**AIM OF THE TASK:** Please copy the lines below exactly, from the first one through the line showing "Task: Choose the Cappuccino item".

**DATA LISTING:**

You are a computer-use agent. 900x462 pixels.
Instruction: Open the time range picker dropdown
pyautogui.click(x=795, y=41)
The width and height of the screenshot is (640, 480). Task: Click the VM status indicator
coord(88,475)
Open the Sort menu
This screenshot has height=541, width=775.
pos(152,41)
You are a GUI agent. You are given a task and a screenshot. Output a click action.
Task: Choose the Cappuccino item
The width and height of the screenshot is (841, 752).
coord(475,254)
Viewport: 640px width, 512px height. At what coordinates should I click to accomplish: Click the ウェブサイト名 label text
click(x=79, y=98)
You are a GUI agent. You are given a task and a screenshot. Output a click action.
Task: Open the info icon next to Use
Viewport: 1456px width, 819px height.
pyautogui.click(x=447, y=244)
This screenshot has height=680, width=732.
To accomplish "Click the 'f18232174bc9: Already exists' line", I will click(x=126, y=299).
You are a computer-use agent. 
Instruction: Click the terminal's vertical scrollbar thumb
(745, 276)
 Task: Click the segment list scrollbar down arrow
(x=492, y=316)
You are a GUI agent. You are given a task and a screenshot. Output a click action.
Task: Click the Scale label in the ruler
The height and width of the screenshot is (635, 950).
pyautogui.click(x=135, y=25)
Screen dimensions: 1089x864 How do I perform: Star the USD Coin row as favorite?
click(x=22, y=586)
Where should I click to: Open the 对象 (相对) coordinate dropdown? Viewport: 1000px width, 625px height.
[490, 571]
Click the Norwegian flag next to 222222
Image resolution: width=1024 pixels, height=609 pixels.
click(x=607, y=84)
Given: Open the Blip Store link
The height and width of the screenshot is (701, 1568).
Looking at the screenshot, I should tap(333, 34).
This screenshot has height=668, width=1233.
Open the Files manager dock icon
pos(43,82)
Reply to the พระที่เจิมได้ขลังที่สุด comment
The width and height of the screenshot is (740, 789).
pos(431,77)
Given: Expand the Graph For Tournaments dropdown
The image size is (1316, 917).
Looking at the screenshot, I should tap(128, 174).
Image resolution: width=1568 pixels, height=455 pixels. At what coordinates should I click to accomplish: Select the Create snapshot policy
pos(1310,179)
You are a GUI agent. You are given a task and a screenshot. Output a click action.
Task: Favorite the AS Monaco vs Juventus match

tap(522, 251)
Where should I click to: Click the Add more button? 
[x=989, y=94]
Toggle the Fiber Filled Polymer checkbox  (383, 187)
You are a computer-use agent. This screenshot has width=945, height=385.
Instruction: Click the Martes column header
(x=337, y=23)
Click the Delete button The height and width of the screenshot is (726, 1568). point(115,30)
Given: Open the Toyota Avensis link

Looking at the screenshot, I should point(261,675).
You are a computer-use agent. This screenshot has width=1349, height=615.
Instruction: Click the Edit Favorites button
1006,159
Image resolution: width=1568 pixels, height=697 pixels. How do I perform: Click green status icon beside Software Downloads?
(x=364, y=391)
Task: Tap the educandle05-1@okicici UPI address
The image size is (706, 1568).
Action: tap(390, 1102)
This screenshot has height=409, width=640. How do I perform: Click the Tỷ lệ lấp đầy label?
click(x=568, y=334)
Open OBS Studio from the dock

**YOUR RESPONSE:**
You are a computer-use agent. 900x462 pixels.
Instruction: Open the time range picker dropdown
pyautogui.click(x=795, y=41)
The width and height of the screenshot is (640, 480). Task: Click the VM status indicator
coord(88,475)
Open the Sort menu
This screenshot has height=541, width=775.
pos(152,41)
You are a GUI agent. You are given a task and a screenshot. Output a click action.
Task: Choose the Cappuccino item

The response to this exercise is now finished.